== DOCUMENT TEXT ==

Content starts

Re: A few contributor's questions

2014-01-31 Thread David Kastrup
Jonathan Nieder jrnie...@gmail.com writes:

 Also keep in mind that you don't need a copyright notice to own
 copyright, that it would be crazy for someone to claim you've assigned
 copyright on your changes without an explicit reassignment,

Not at all crazy: Documentation/SubmittingPatches states that adding a
Signed-off-by: footer to a commit among other things constitutes
agreement to

Developer's Certificate of Origin 1.1

By making a contribution to this project, I certify that:

(a) The contribution was created in whole or in part by me and I
have the right to submit it under the open source license
indicated in the file; or

(b) The contribution is based upon previous work that, to the best
of my knowledge, is covered under an appropriate open source
license and I have the right under that license to submit that
work with modifications, whether created in whole or in part
by me, under the same open source license (unless I am
permitted to submit under a different license), as indicated
in the file; or

The only relevant notice to licensing indicated in the file currently
is Copyright (c) 2006 by Junio Hamano.

Also whether or not this implies an assignment of copyright, it is a
reasonable assumption for people working with a copy of Git distributed
by tar file or otherwise that a file with such a copyright notice only
contains material copyrighted by Junio Hamano.  So if I want to assert
my copyright in the case of licensing breaches, the party in breach may
claim estoppel by me hiding material copyrighted by myself in a file
with such a notice.

 and that libgit2's git.git-authors file that keeps coming up includes
 a comment with a heuristic for delving into the history to find the
 authors of some code.

Sure.  But that does not mean that this is the only means to reasonably
infer the authorship of a file.

Content ends

== SUPPLIED DATA ==
Content starts

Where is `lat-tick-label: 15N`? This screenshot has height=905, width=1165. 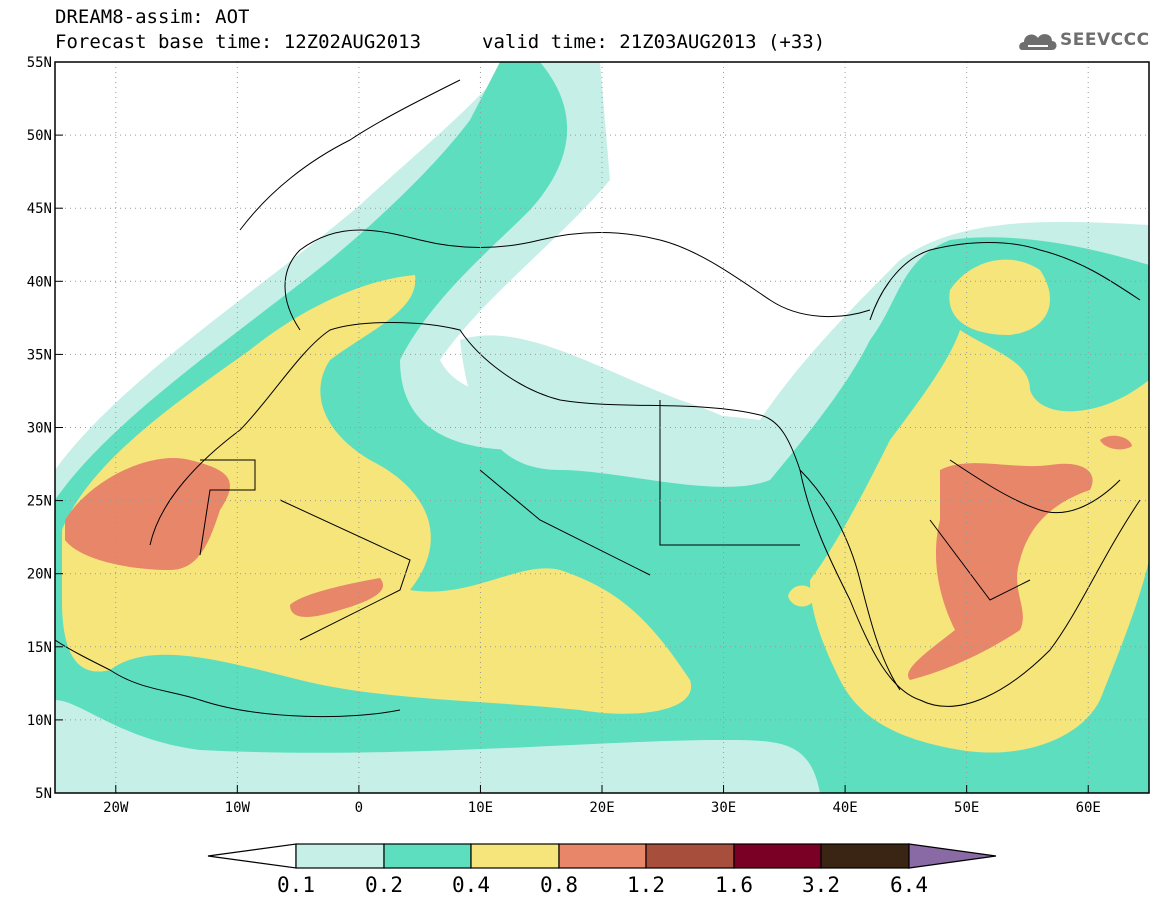
lat-tick-label: 15N is located at coordinates (40, 648).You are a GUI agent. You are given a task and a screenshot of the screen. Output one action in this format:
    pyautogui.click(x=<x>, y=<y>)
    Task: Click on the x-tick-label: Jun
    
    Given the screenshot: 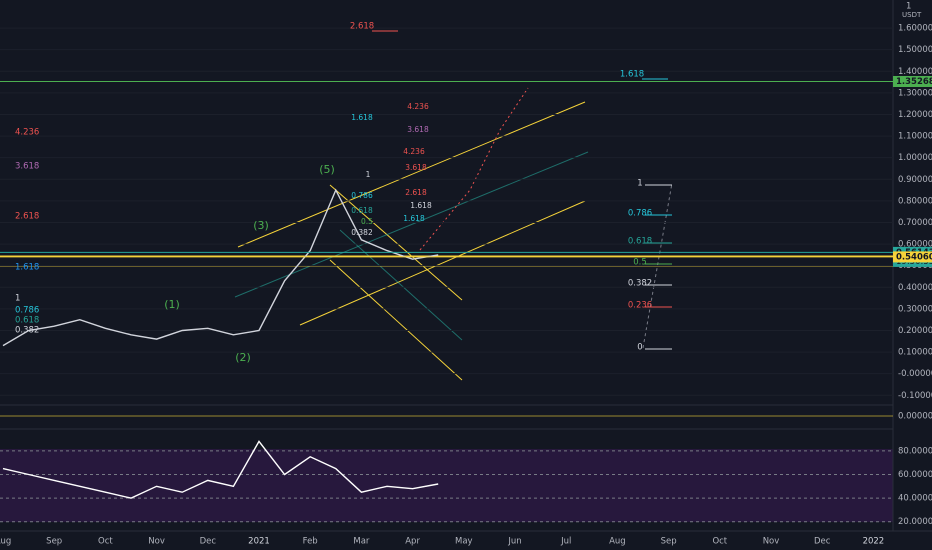 What is the action you would take?
    pyautogui.click(x=514, y=542)
    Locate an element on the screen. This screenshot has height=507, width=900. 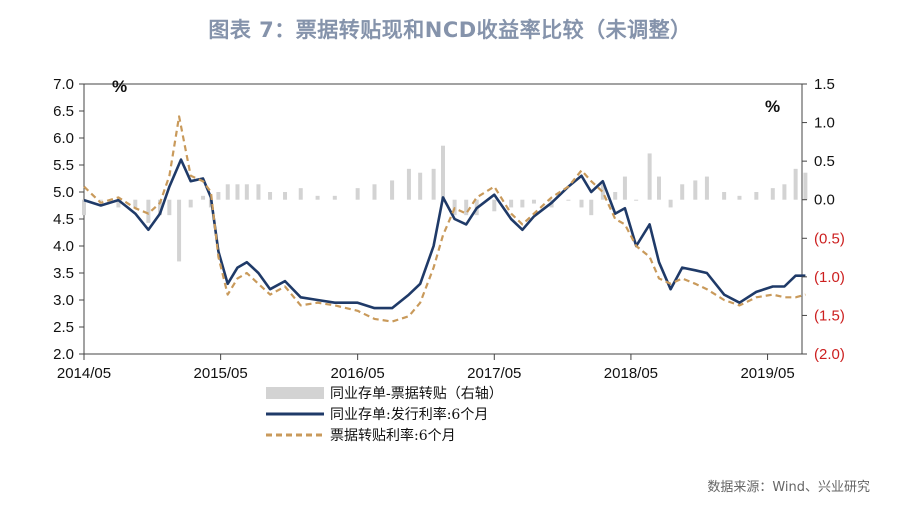
legend-label-bill: 票据转贴利率:6个月 is located at coordinates (393, 436).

Content ends

== WRITTEN TASK A ==
In the mailing-list post, what is the only licensing-related notice currently indicated in the file?
== WRITTEN TASK B ==
Print the mailing-list post from "(a) The contribution" up to and including "2006 by Junio Hamano.".
== WRITTEN TASK C ==
Name every person mentioned by name in the mailing-list post.

== EXERCISE OUTPUT A ==
Copyright (c) 2006 by Junio Hamano.

== EXERCISE OUTPUT B ==
(a) The contribution was created in whole or in part by me and I
have the right to submit it under the open source license
indicated in the file; or

(b) The contribution is based upon previous work that, to the best
of my knowledge, is covered under an appropriate open source
license and I have the right under that license to submit that
work with modifications, whether created in whole or in part
by me, under the same open source license (unless I am
permitted to submit under a different license), as indicated
in the file; or

The only relevant notice to licensing indicated in the file currently
is Copyright (c) 2006 by Junio Hamano.

== EXERCISE OUTPUT C ==
David Kastrup
Jonathan Nieder
Junio Hamano